Эмму смутила неприятная мысль.
– Простите мою резкость, наверное, я вела себя как эгоистка, – сказала она. – Если вам будет спокойнее – если будет спокойнее всем, – тогда, конечно, я уеду. Я не хотела доставлять неудобства или прибавлять вам забот. Я просто думала о том, что хочу сама.
– В таком случае оставайтесь, прошу вас. Ваше присутствие, особенно в последующие три дня, может, и прибавит мне забот, но оно, безусловно, успокоит и ободрит нас. Вы всегда положительно на нас влияли, Эмма. Вы и сейчас нам нужны.
Они снова встретились взглядами, и девушка без всякого сомнения прочла в глазах священника дружелюбие и облегчение. Эмма опустила веки, понимая, что в ее взгляде директор мог распознать менее приятную эмоцию – жалость. Он уже не молод, подумала она, и вся ситуация для него ужасна; возможно, это конец всему, над чем он работал и что любил.
17
Обед в колледже Святого Ансельма проходил несколько проще, чем ужин, и состоял обычно из супа, нескольких салатов, холодного мяса и какого-нибудь вегетарианского горячего блюда. Как и во время ужина, все по большей части ели молча.
Но сегодня возможность молчать лишь обрадовала Эмму; как ей показалось, это обрадовало и всех присутствовавших.
Когда все собирались вместе, молчание казалось единственно возможной реакцией на случившееся, ведь гротескный ужас этой трагедии был столь же неописуем в словах, сколь и недоступен пониманию.
Молчание в Святом Ансельме всегда было не просто отсутствием речи, а благословением, и теперь оно придало трапезе легкий оттенок нормальности. Конечно, съели не много и даже супницы отставили в сторонку наполовину полными, а бледная миссис Пилбим ходила между собравшимися словно механическая кукла.

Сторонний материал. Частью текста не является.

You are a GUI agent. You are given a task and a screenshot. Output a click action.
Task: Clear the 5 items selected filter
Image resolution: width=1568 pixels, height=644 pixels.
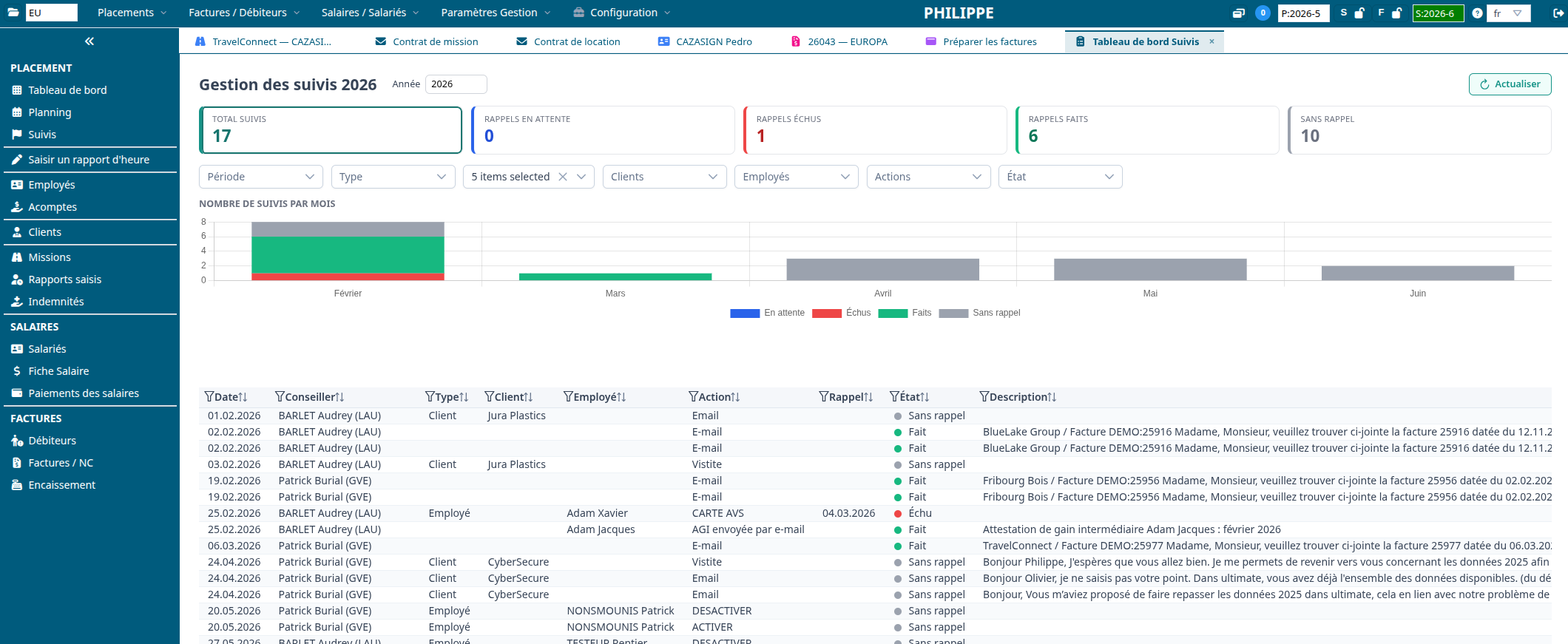point(563,177)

Эмма хотела вернуться к себе в комнаты и поработать, но поняла, что сосредоточиться ей не под силу. Повинуясь необъяснимому вначале порыву, она решила проверить, нет ли Джорджа Грегори в коттедже Святого Луки. Она не всегда заставала его во время своих визитов, но когда это удавалось, они с удовольствием общались, при этом никогда не переступая границ. Сейчас ей нужно было поговорить с тем, кто не принадлежал к колледжу; с тем, с кем не нужно было взвешивать каждое слово. Ей стало бы легче, если бы она смогла обсудить убийство с человеком, который, по всей вероятности, считает произошедшее не личной трагедией, а загадочным событием.
Грегори оказался дома. Дверь в коттедж Святого Луки была нараспашку, и еще на подступах она услышала, что хозяин наслаждается Генделем. Она узнала запись – у нее была такая же, – контртенор Джеймс Боумэн исполнял арию из оперы Генделя «Ксеркс». Изысканной красоты и чистоты голос разносился над мысом. Она подождала, пока закончится музыка, но не успела поднять руку, чтобы постучать, как Грегори уже крикнул «входи». Через кабинет, в котором аккуратно были расставлены книги, она прошла в застекленную пристройку. Хозяин пил кофе, и богатый аромат наполнял всю комнату. В колледже она не стала дожидаться кофе, но когда Грегори предложил принести вторую чашку, не отказалась. Он придвинул маленький столик к плетеному креслу, девушка села, откинулась и неожиданно почувствовала, что сделала правильный выбор.